Con el futuro de su régimen en juego, no debe sorprender a nadie que Putin haya optado por respaldar a Lukashanka hasta la médula. Sin embargo, este enfoque conlleva enormes riesgos propios para el Kremlin. En muchos sentidos, el movimiento de protesta de Bielorrusia ha colocado a Putin en el equivalente geopolítico de un “zugzwang” de ajedrez, en el que cualquier posible próximo movimiento empeorará su posición.
Al anunciar su disposición a utilizar la fuerza en apoyo de Lukashenka, Putin se está alineando en oposición a los millones de bielorrusos que consideran al dictador como ilegítimo. Esto podría convertir al aliado más cercano de Moscú en un adversario y obligar a los bielorrusos a reconsiderar sus actitudes previamente positivas hacia Rusia, de la misma manera que la agresión rusa desde 2014 ha llevado a los ucranianos a rechazar los lazos más estrechos con Moscú en favor de la integración euroatlántica. El temor de Putin a la democracia ya ha llevado la influencia rusa en Ucrania a su punto más bajo desde hace cientos de años. ¿Cometerá ahora el mismo error en Bielorrusia?
A corto plazo, la intervención de Putin probablemente permitirá a Lukashenka aferrarse al poder. Sin embargo, el dictador de Bielorrusia está ahora sentado en un trono de bayonetas rusas. Como el predecesor de Putin, Boris Yeltsin, observó una vez, es difícil sentarse en un trono así por mucho tiempo. En cambio, las actuales medidas de Moscú para apuntalar a Lukashenka probablemente sean la primera etapa de una respuesta rusa en evolución a los acontecimientos en Bielorrusia.
La sociedad bielorrusa ha experimentado un despertar democrático de proporciones históricas en los últimos meses. No puede haber un retorno al viejo status quo. Esto es tan evidente en Moscú como en Minsk. Mirando hacia el futuro, el Kremlin probablemente estaría feliz de sacrificar al odioso Lukashenka siempre y cuando pueda jugar a ser el rey en una transición controlada.

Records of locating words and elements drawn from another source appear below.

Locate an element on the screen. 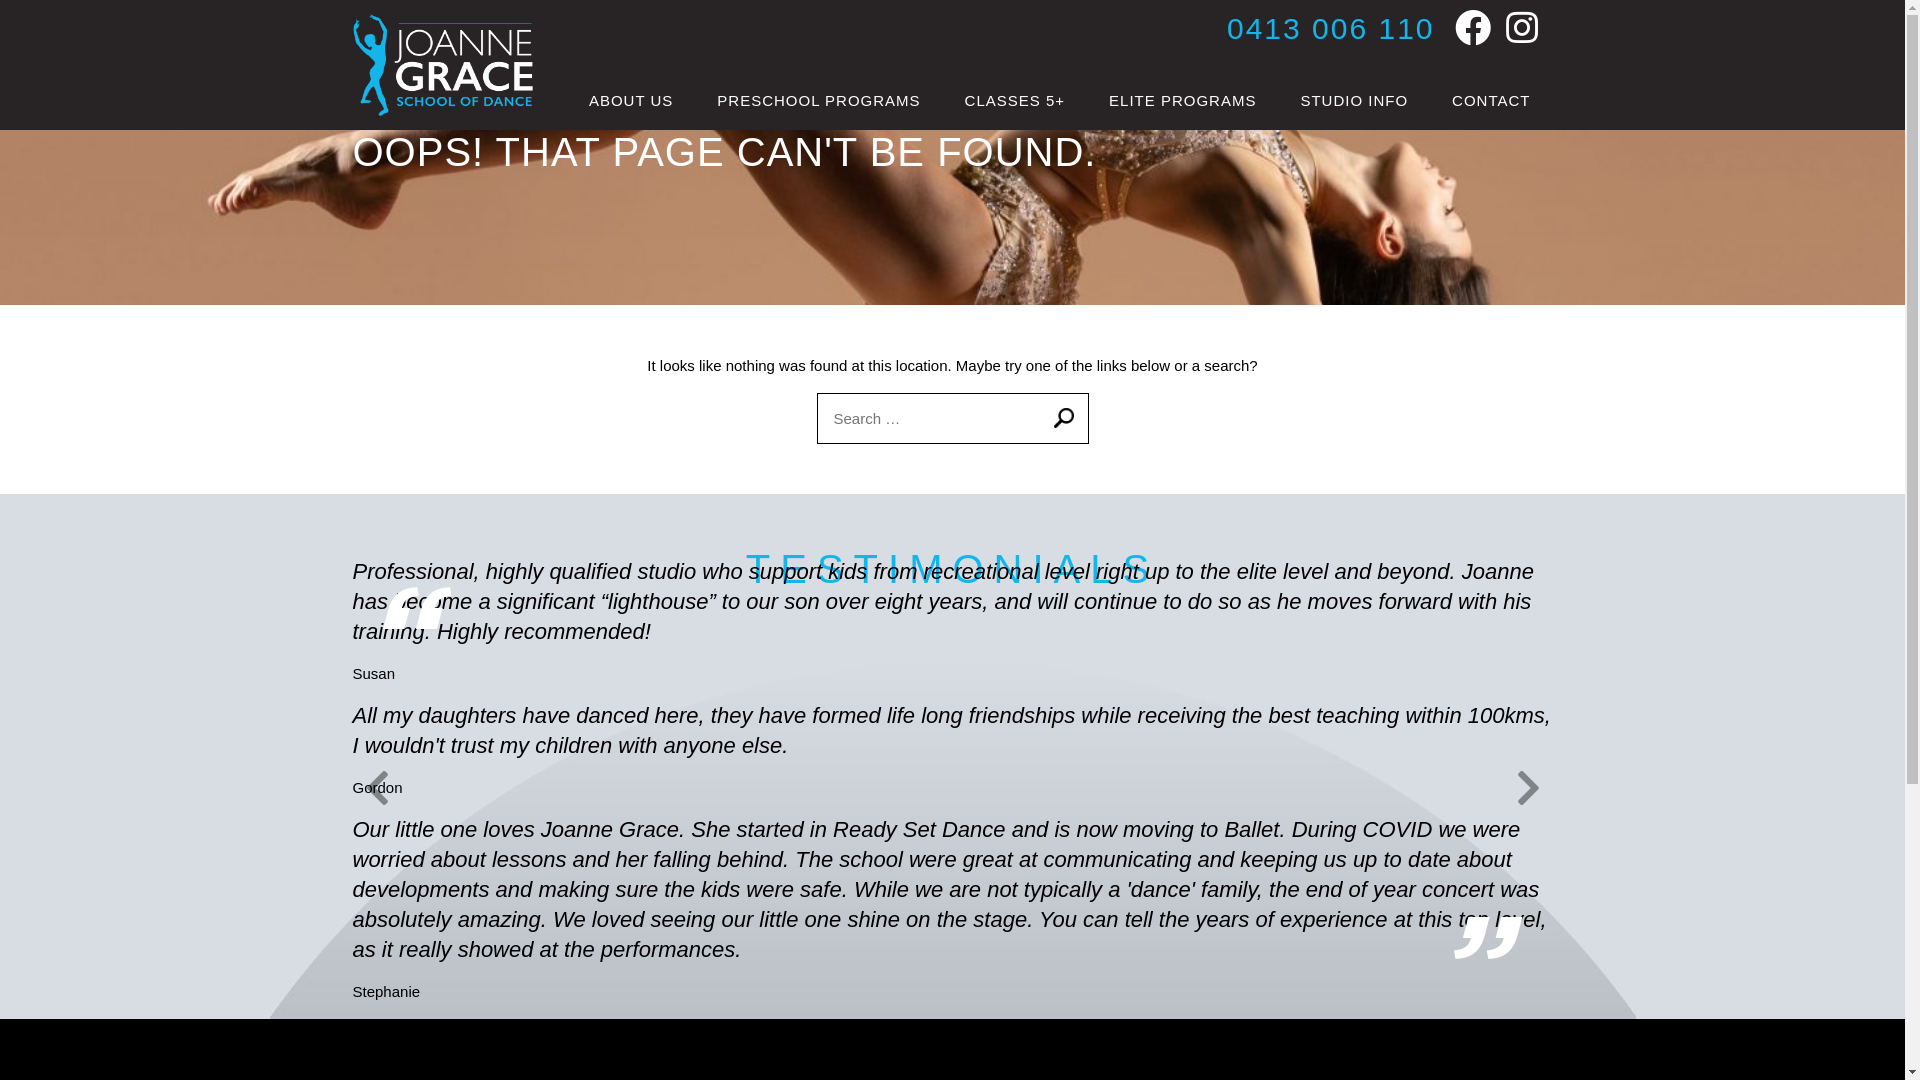 The height and width of the screenshot is (1080, 1920). 'CONTACT' is located at coordinates (1491, 100).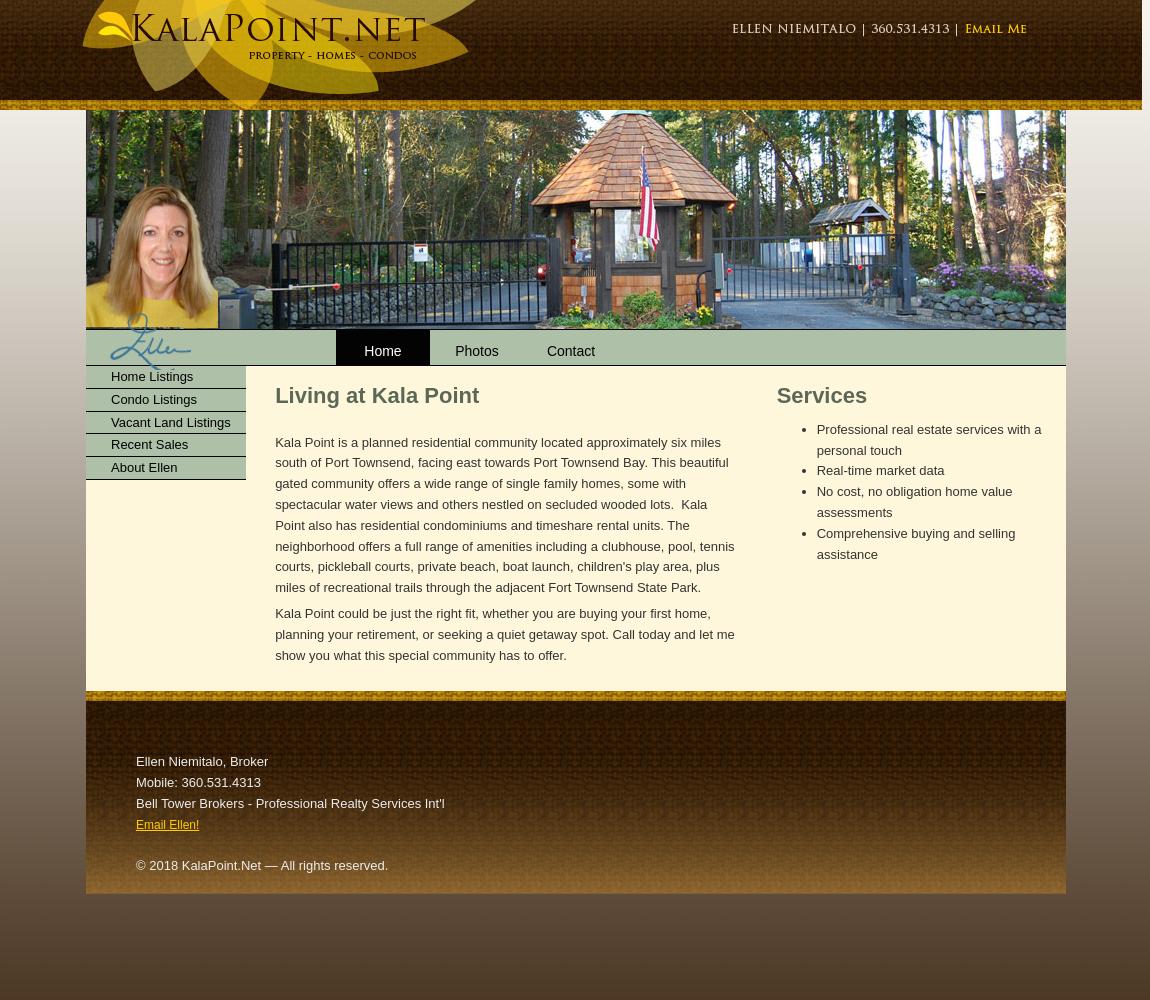 This screenshot has height=1000, width=1150. Describe the element at coordinates (815, 469) in the screenshot. I see `'Real-time market data'` at that location.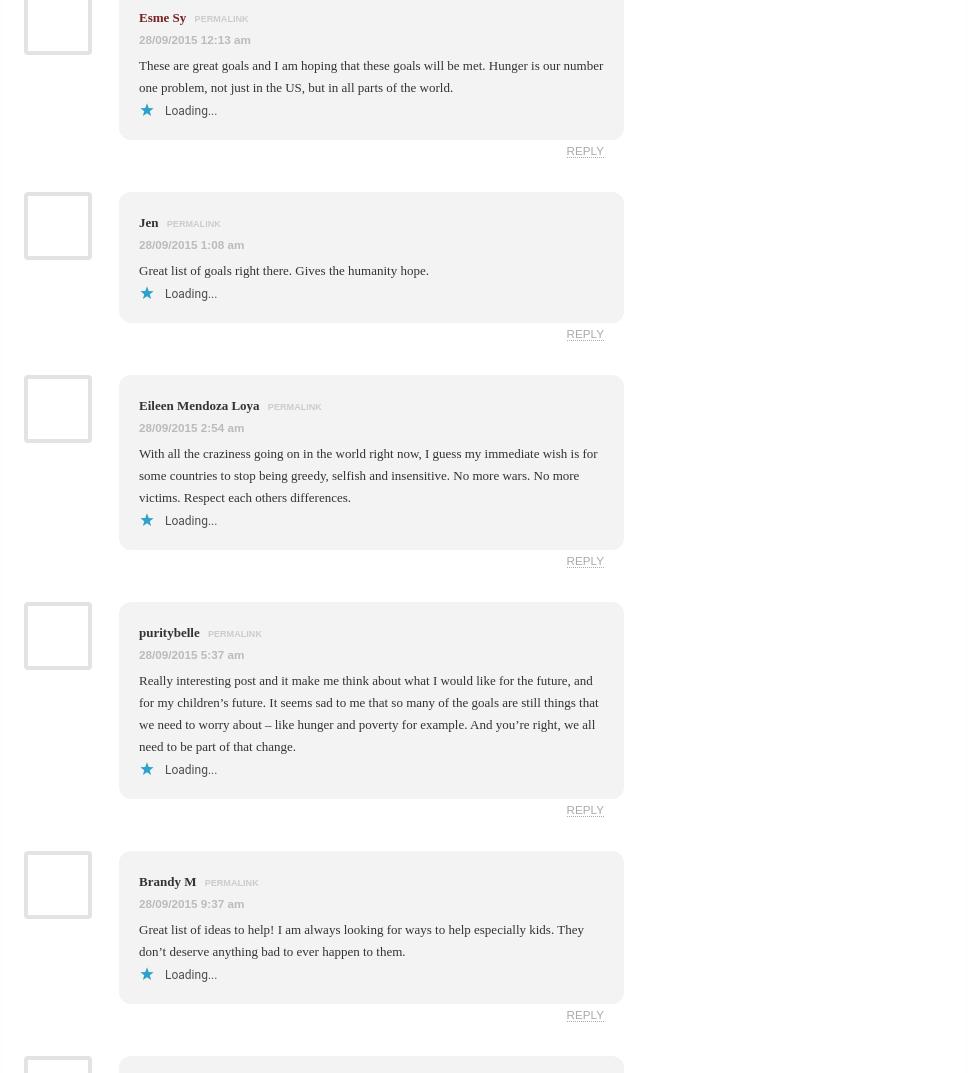 This screenshot has width=968, height=1073. I want to click on '28/09/2015 5:37 am', so click(191, 652).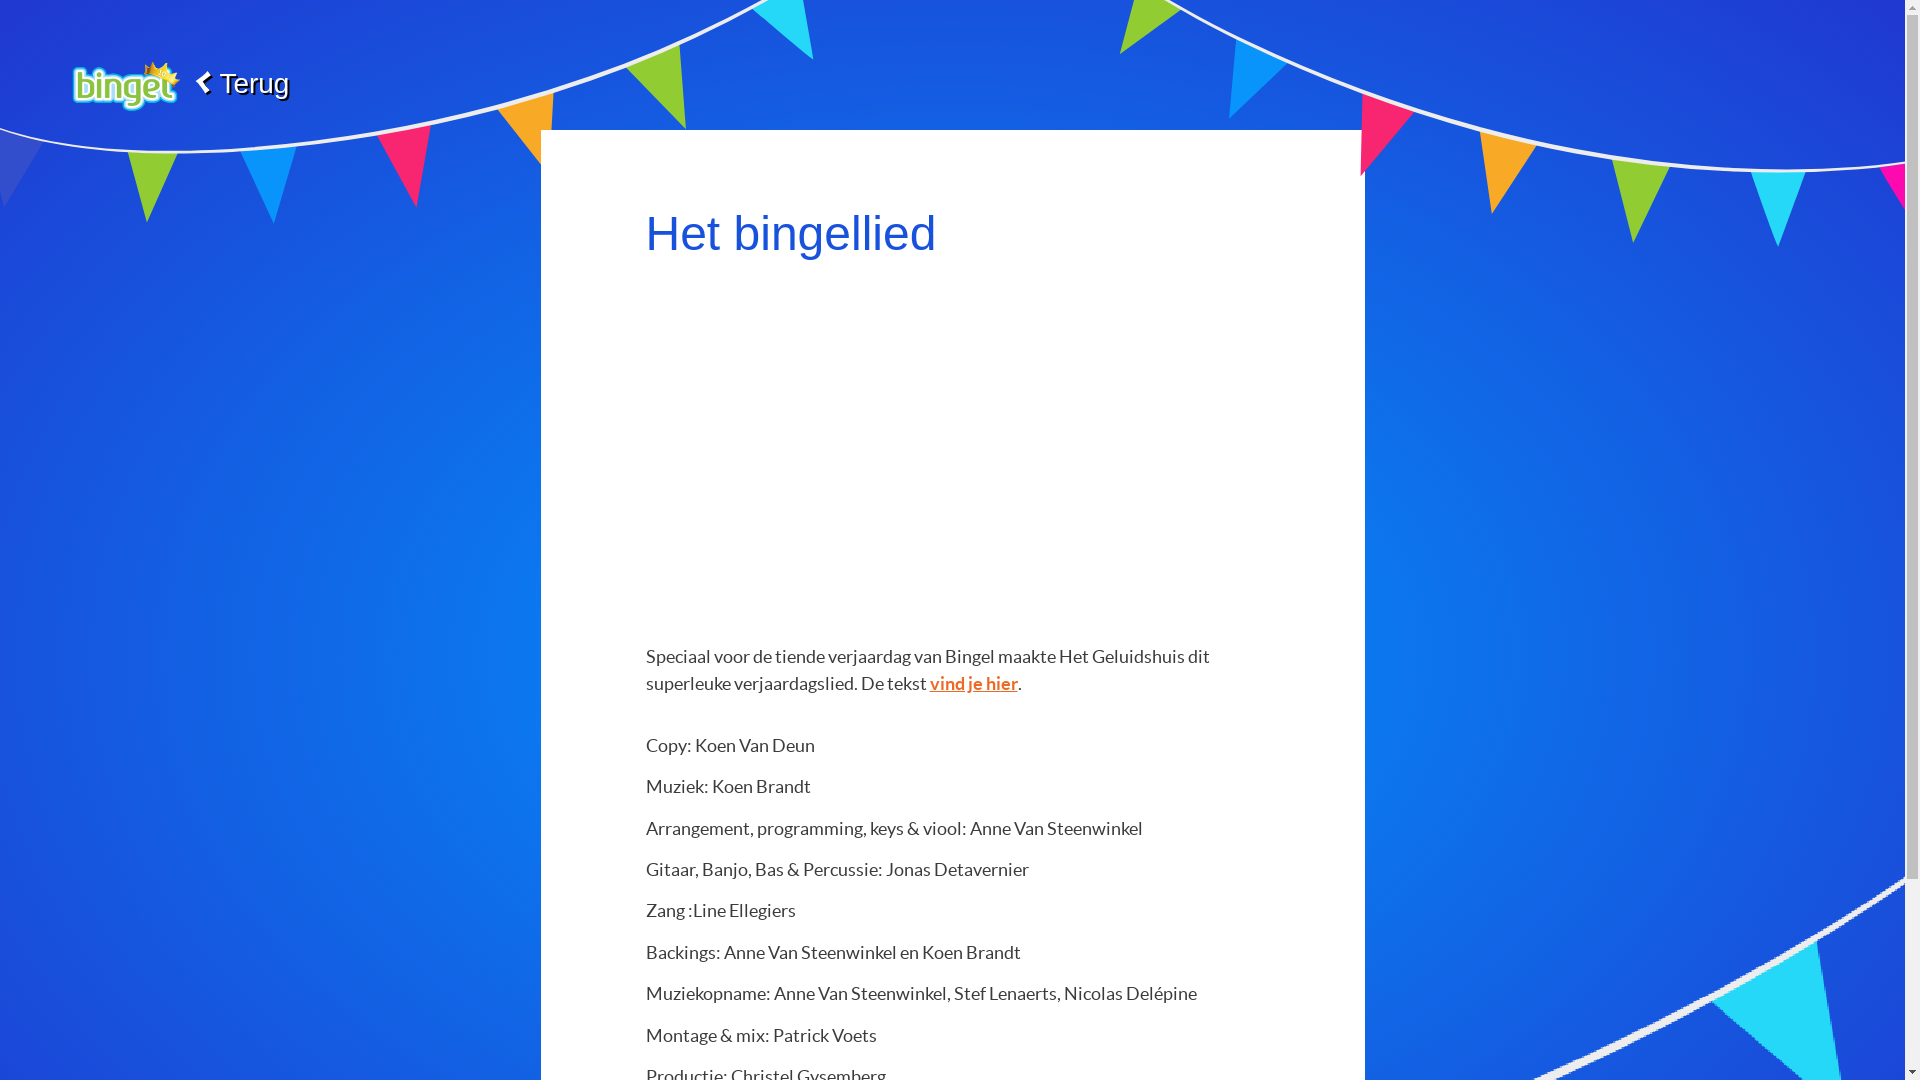 The image size is (1920, 1080). What do you see at coordinates (174, 83) in the screenshot?
I see `'Terug'` at bounding box center [174, 83].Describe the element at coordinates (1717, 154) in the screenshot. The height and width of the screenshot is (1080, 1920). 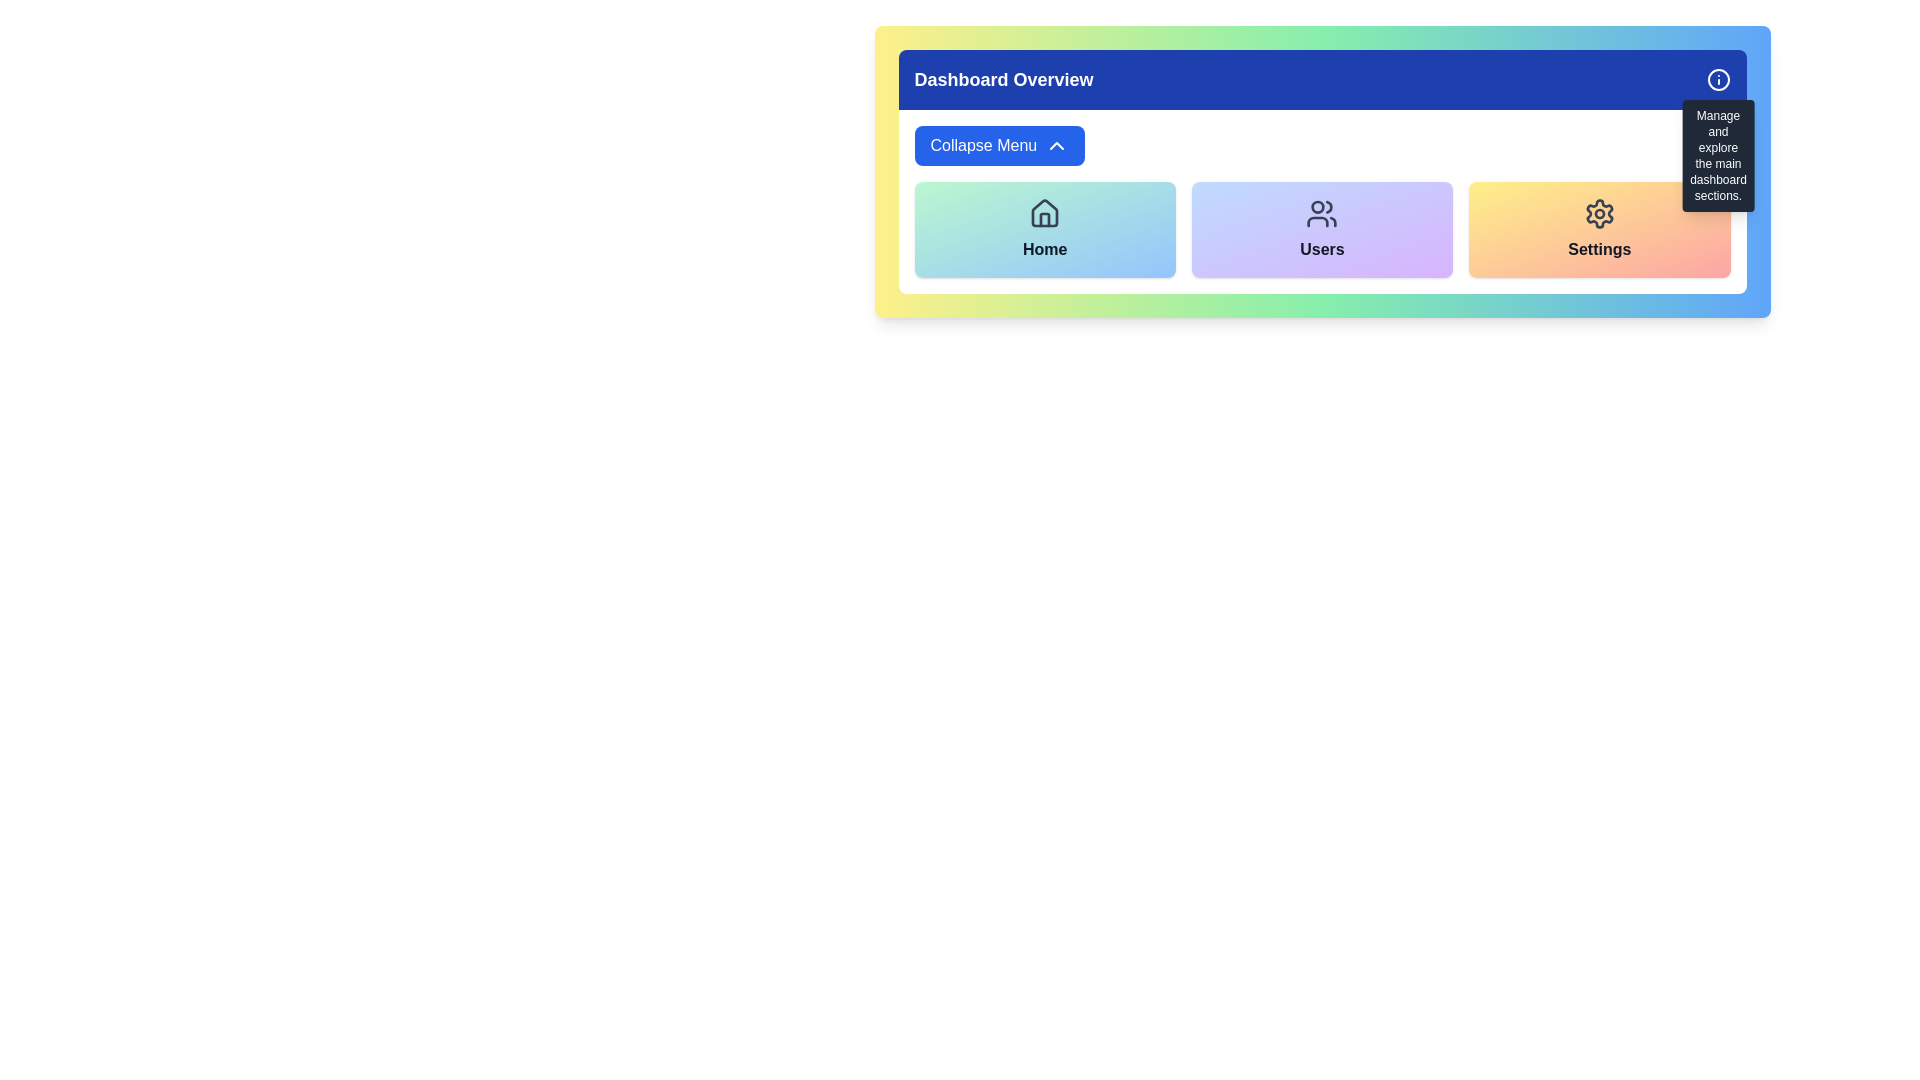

Por encima de todo, no debe haber un triunfo del poder del pueblo. Esto significa contener el actual movimiento de protesta y robarle impulso, con las botas rusas en el suelo si es necesario para hacer el trabajo. Sólo entonces puede comenzar la búsqueda de un acuerdo político agradable.
La intervención de Rusia en Bielorrusia ya está en marcha y tiene el potencial de escalar dramáticamente. En la atmósfera combustible de las protestas prodemocráticas de Bielorrusia, Moscú podría verse pronto obligada a intervenir y a desempeñar el indeseado papel de opresor. Esto tendría consecuencias desastrosas para los intereses rusos en Bielorrusia y más allá, pero en lo que respecta a Putin, es un precio que vale la pena pagar si impide otro avance democrático en su puerta.
Peter Dickinson es el editor del UkraineAlert Service del Atlantic Council.